• _GIVEN RECORDS_:
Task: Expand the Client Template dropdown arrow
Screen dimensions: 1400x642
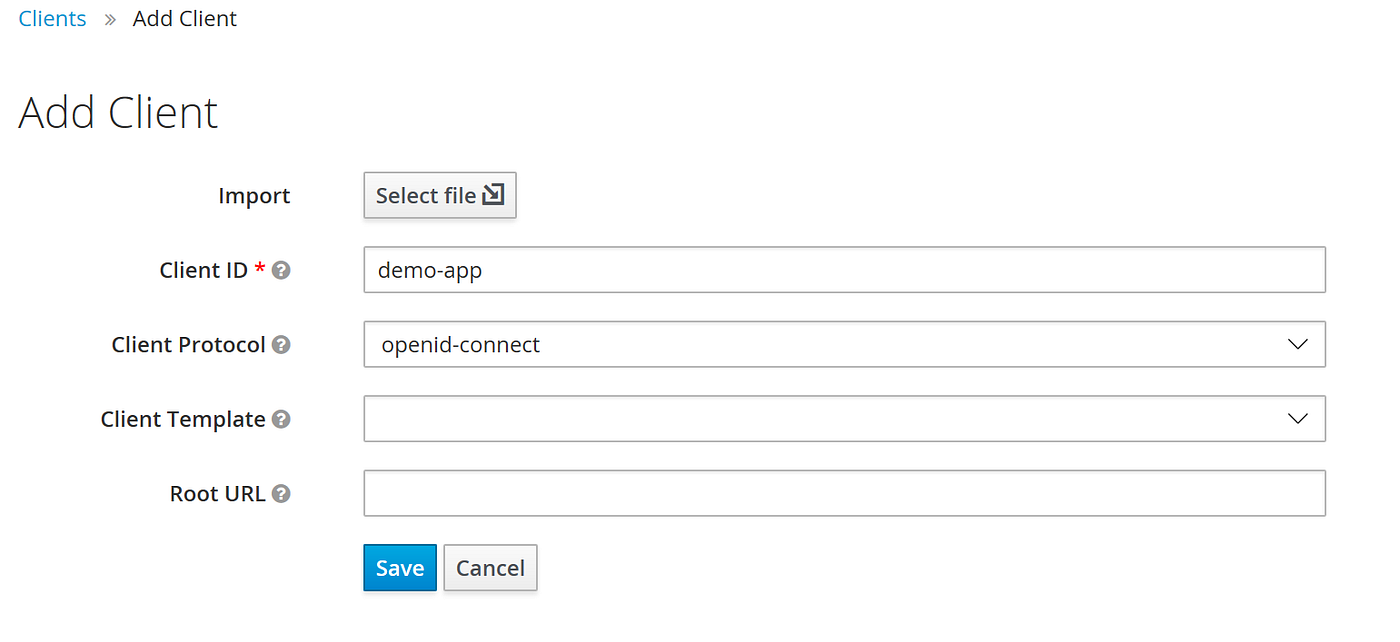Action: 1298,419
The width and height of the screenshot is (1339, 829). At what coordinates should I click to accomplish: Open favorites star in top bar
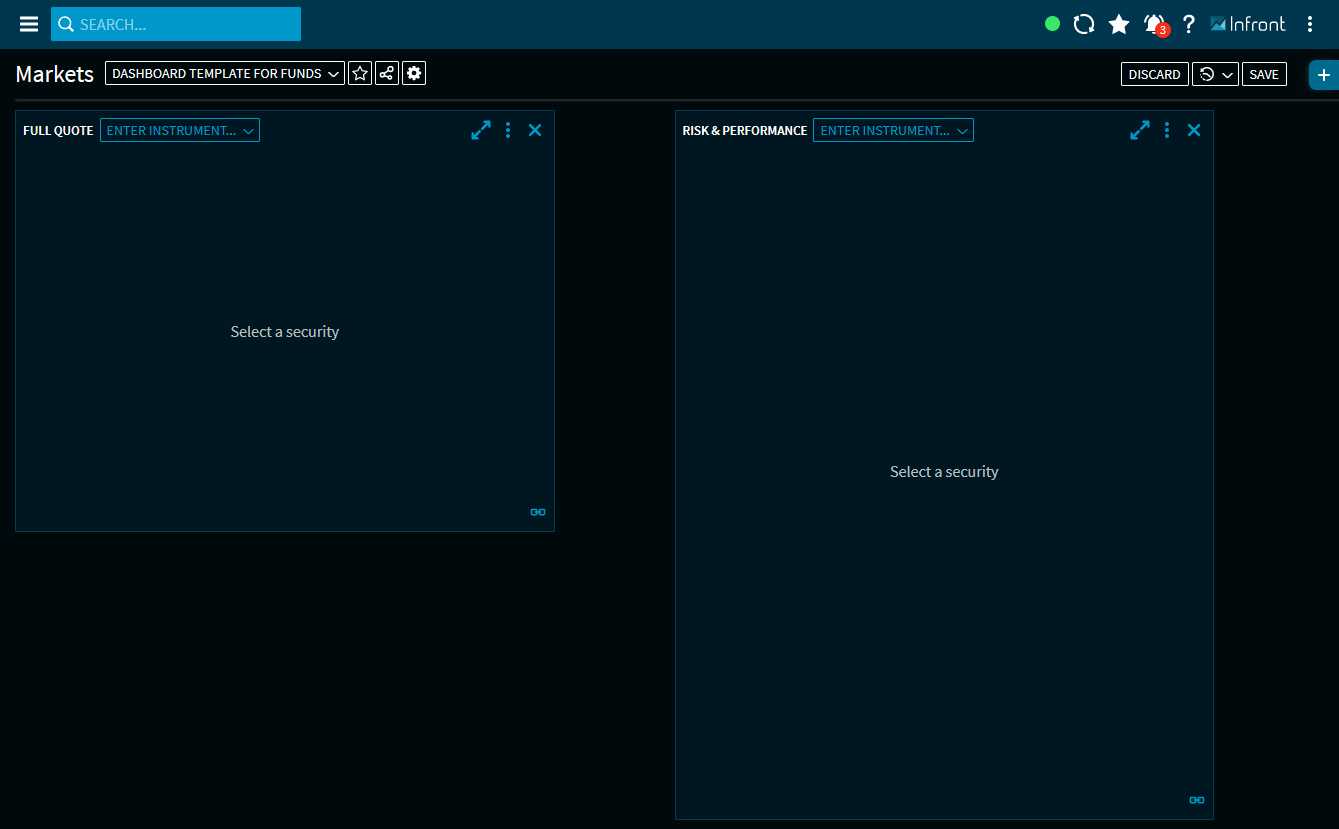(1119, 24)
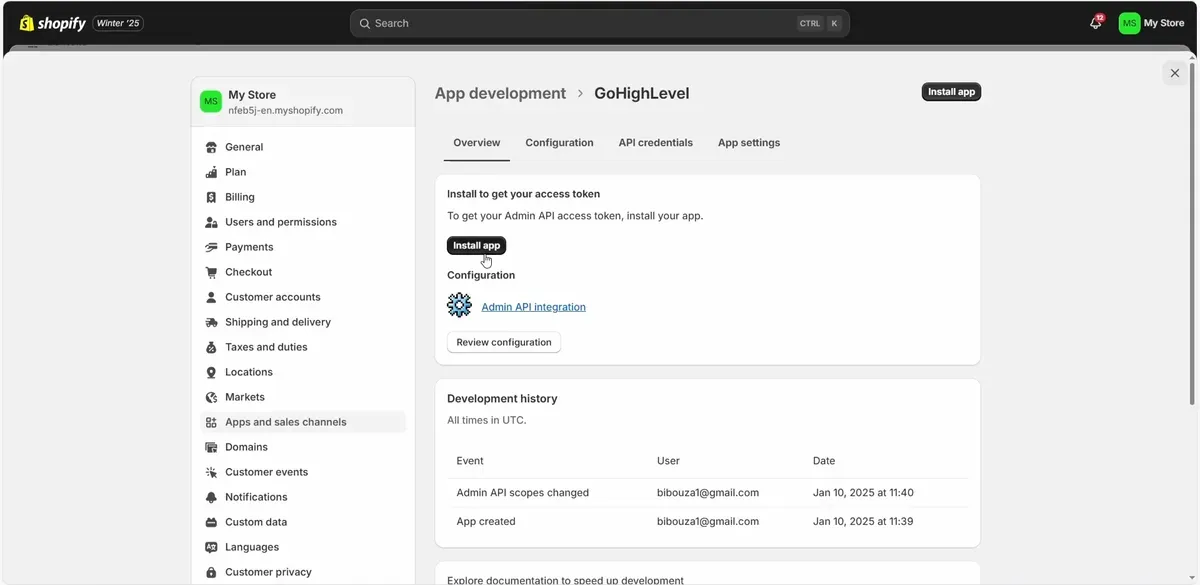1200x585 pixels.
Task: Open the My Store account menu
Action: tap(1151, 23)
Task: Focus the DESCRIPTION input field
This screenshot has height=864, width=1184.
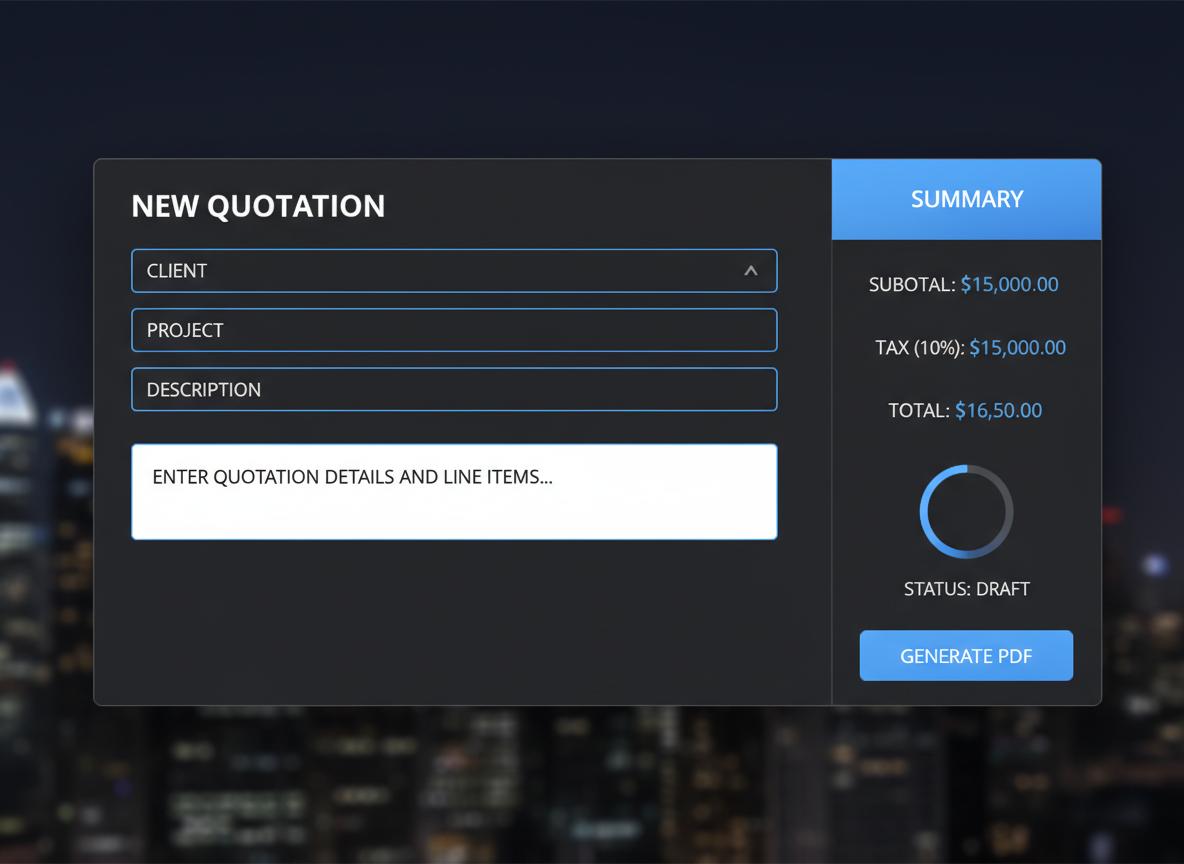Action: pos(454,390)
...
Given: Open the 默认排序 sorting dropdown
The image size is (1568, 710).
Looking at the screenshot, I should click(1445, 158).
...
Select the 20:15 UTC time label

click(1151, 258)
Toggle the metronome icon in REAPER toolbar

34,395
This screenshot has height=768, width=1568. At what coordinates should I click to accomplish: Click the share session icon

• _DIRECTIONS FOR THIS TASK_:
Restate word for word only the lines above from the line containing "Toggle the metronome icon in REAPER toolbar" to the line containing "This screenshot has height=768, width=1568.", both of them included.

• _EXPECTED ANSWER_:
Toggle the metronome icon in REAPER toolbar

34,395
This screenshot has height=768, width=1568. At what coordinates should I click to accomplish: Click the share session icon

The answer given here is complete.